Predictive Modeling of Early Stage Parkinsons Disease
Date
Authors
Journal Title
Journal ISSN
Volume Title
Publisher
Abstract
Background: Early stage (preclinical) detection of Parkinsons disease (PD) remains challenged yet is crucial to both differentiate it from other disorders and facilitate timely administration of neuroprotective treatment as it becomes available. Objective: In a cross-validation paradigm, dual binary classifications analyses were conducted: early PD versus controls and early PD versus SWEDD (scan without evidence of dopaminergic deficit). It was hypothesized that five distinct model types using combined non-motor and biomarker features would distinguish early PD from controls with > 80% cross-validated AUC, but that the diverse nature of SWEDD would reduce early PD versus SWEDD CV classification AUC and alter model-based rank of predictor importance among model types. Methods: Baseline data was acquired from the Parkinsons Progressive Markers Initiative (PPMI). Logistic regression, general additive (GAM), decision tree, random forest and XGBoost models were fitted using non-motor clinical and biomarker features. Randomized train and test data partitions were used. Model classification CV performance was compared using the area under the curve (AUC), accuracy, sensitivity, specificity and the Kappa statistic. Results: All five models achieved >.80 AUC CV accuracy to distinguish early PD from controls using non-motor clinical and biomarker features. The GAM (CV AUC .928, sensitivity .898, specificity .897) and XGBoost (CV AUC .923, sensitivity .875, specificity .897) models were the top classifiers. Performance across all models was consistently lower in the early PD/SWEDD analyses.
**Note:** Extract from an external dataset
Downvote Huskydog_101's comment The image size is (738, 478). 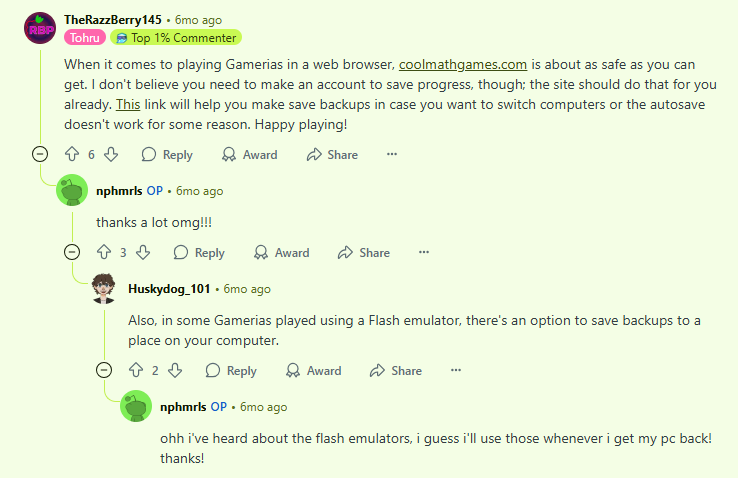(175, 371)
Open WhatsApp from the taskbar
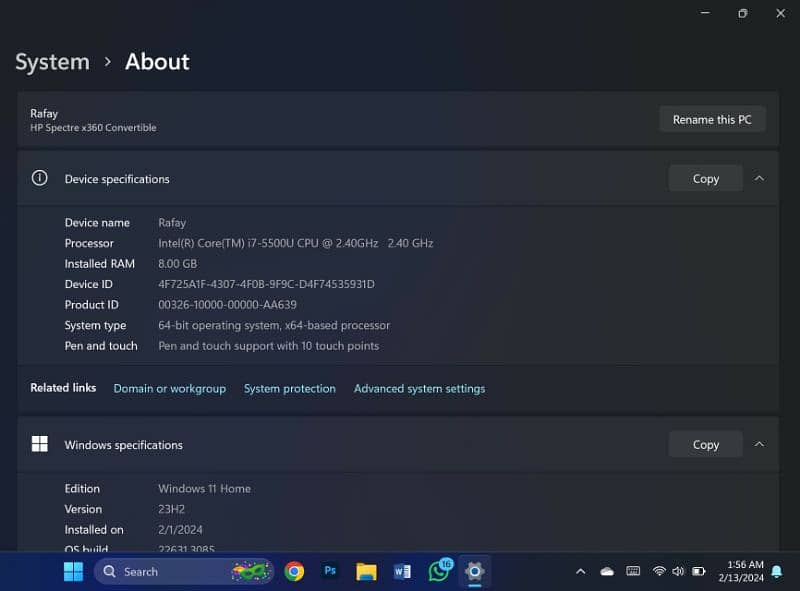 pyautogui.click(x=439, y=571)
The two highest performing models were XGBoost (CV AUC .863, sensitivity .905, specificity .748) and random forest (CV AUC .822, sensitivity .809, specificity .721); XGBoost detection of non-PD SWEDD matched 1-2yr curated diagnoses in 81.25% (13/16) cases. In both early PD/control and early PD/SWEDD analyses, and across all models, olfactory function was the single most important feature to classification; rapid eye movement behaviour disorder and cognition were the next most commonly high ranked features. Alpha-synuclein was a feature of import to early PD/control but not to early PD/SWEDD classification and daytime sleepiness was antithetically important to the latter but not former. Interpretation: Non-motor clinical and biomarker variables enable high CV discrimination of early PD versus controls but are less effective discriminating early PD from SWEDD.